Source records below:
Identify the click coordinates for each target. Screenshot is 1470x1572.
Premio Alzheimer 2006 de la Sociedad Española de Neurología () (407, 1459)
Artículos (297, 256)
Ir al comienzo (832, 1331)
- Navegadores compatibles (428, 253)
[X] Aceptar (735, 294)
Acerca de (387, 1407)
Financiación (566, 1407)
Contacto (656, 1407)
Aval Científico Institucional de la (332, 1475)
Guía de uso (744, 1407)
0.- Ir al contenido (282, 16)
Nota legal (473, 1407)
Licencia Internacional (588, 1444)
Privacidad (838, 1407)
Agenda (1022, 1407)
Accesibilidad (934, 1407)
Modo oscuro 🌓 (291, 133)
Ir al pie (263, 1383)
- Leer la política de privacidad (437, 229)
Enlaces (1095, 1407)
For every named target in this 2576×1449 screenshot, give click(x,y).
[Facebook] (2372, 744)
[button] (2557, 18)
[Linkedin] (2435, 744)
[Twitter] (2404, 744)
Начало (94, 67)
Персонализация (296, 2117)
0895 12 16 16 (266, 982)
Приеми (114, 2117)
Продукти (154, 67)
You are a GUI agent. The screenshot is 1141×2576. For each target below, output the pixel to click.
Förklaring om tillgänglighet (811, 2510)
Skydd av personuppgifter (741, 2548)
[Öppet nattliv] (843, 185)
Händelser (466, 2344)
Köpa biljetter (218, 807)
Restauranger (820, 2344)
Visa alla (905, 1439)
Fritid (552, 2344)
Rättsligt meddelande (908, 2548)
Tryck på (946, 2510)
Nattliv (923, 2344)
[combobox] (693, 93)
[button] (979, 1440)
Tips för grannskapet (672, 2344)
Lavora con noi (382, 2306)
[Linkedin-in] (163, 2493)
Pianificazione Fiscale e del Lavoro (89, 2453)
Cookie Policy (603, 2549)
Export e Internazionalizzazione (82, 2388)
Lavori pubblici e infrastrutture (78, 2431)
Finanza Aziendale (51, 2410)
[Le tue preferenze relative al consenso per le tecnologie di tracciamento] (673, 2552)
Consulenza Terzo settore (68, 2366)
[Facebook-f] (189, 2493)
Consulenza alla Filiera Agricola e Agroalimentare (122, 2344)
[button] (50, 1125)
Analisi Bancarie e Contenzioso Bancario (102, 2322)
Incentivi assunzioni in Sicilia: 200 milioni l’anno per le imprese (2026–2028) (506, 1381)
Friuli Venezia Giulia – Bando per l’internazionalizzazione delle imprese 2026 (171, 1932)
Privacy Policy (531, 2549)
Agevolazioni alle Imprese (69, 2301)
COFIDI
End of Source records.
All lines of the data above that include the word "Consulenza" must be shown.

Consulenza Terzo settore (68, 2366)
Consulenza alla Filiera Agricola e Agroalimentare (122, 2344)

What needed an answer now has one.